Sólo después de conocer esta verdad científica, puede uno explicarse por qué, en general, es mucho más fácil y corriente creer que dudar. Naturalmente, para dudar, es menester raciocinar, discutir, comparar, es decir pensar, o, en otros términos, trabajar, y la humanidad fue siempre inclinada al dolce far niente; mientras que, para creer, así no más porque sí, basta tener buena voluntad, o más bien dicho, no tenerla, buenas tragaderas y buen estómago, a más de ser un ocioso por temperamento.
Si el lector no se opone, podríamos descartar la cuestión creencias religiosas, porque casualmente se basan en la fe, y fe «es confianza ante todo y sobre todo», como dice Unamuno: fidelis. fidelitas, confidere. Ahora, si el lector arruga la cara, que no las descarte, y sigamos en paz, que peor es pelearse.
Cuando en tiempo de los Borbones, –según dicen— fue nombrado el duque de Angulema gran maestre de la marina francesa, surgió de golpe una dificultad, y era que el señor Angulema se encontraba completamente disgustado con las matemáticas, al grado de no estar muy seguro de lo que era un triángulo.
Entonces se resolvió que el matemático más eminente de Francia instruyera al duque. Así se hizo, pero a las primeras de cambio el discípulo se empantanó de la manera más desastrosa, tanto, que ni con la palanca del gran sabio antiguo hubiera sido posible moverlo, si es que al sabio le daban el punto de apoyo que pedía.
Desesperado el gran profesor y viendo que predicaba a un poste -y supongo que sudando y bufando como un maquinista en verano - se dirigió al discípulo, más o menos en estos términos: «–¡Monseñor! Os juro que lo que trato de demostraros es la verdad.
–¡Pero, hombre! -exclamó el duque, abrazándolo: –¿por qué no me lo dijisteis antes? Así nos hubiéramos librado de tanto número y líneas y de fatiga tanta.»

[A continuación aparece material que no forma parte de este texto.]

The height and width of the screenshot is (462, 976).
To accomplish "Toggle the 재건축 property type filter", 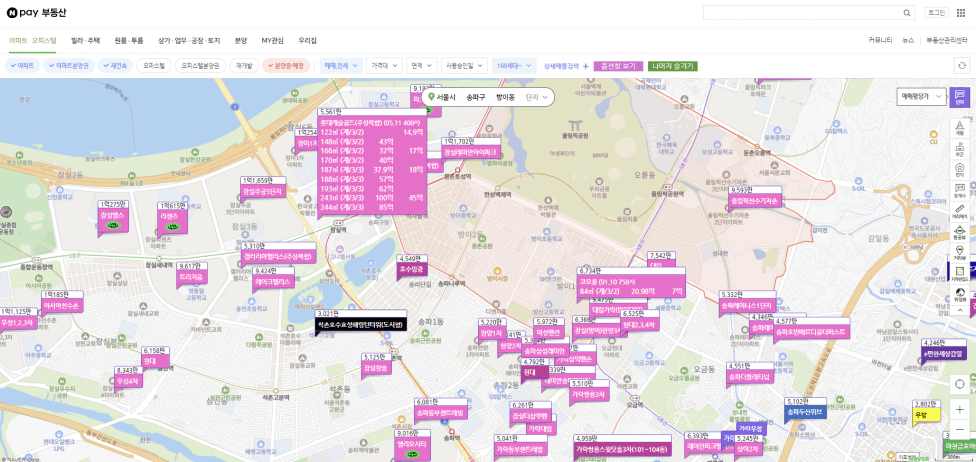I will 114,65.
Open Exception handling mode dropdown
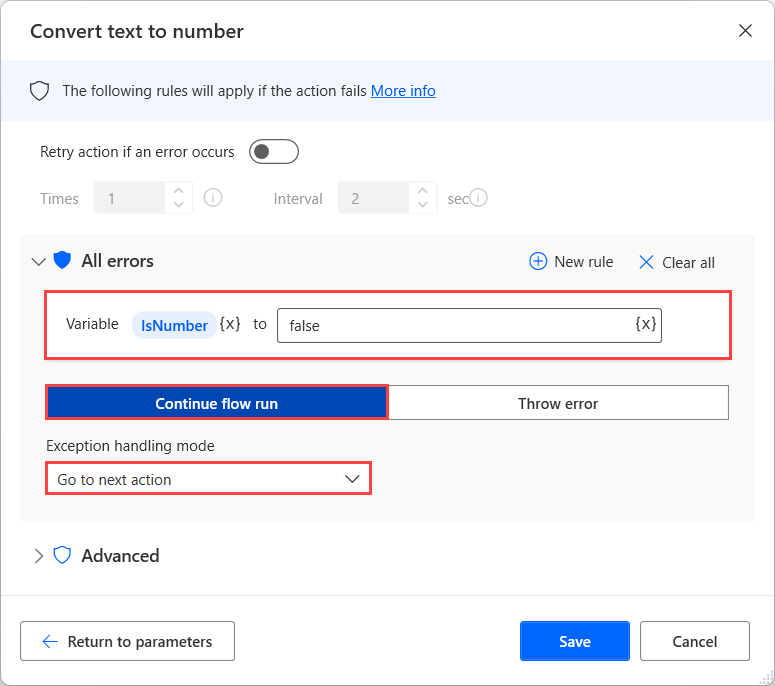 pos(208,479)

De lo que se deduce que mejor es creer sin andar hurgando ni averiguando mucho… Con tal de que sea cierto.
MARTIN GIL. Córdoba.”

El escritor y astrónomo aficionado cordobés mereció admirativas páginas de su comprovinciano Arturo Capdevila en el libro Alma de Córdoba (1965), de donde extraemos unos pocos párrafos:
“Nunca será Martín Gil como un misántropo. Un disconforme, sí; un huraño, un zahareño, un intratable, no. Porque su alma es incapaz de aborrecimiento o de amargura tóxica. Incapaz de guerra perdurable. Siente, sin duda, el desabrimiento de la vida. (…) Martín Gil no buscó ni una torva soledad ni un hosco encierro en su torre. Silencio, sí. Libros, sí. Apartamiento con unos cuantos espíritus elegidos, también. Todo de suerte que no le hicieran cortejo las insignificancias, las vanas apariencias, las futilidades sin sentido. (…) Tiene además mucho espacio en sus libros para necesitar ruidosas anchuras de plaza pública. Mejor desdeñarlas. Lee buen castellano y mucho francés. Uno de sus grandes amores es Francia. Esta nación portentosa estaba dando con Flammarion por ese tiempo un bello ejemplo: el de aproximar el cielo a la tierra, merced a la difusión popular, en conveniente forma, de las necesarias noticias de la astronomía. El conocimiento del cielo, dicho en otras palabras, venía a ser colocado, gracias a la sensibilidad francesa, entre los incuestionables derechos y deberes del hombre. No otra cosa haría Martín Gil entre nosotros que proclamarlos. Pero, en verdad, haría mucho más. Buscaría manera de que entablaran fecundo diálogo su tierra y los cielos; es decir la tierra argentina y el cielo argentino.”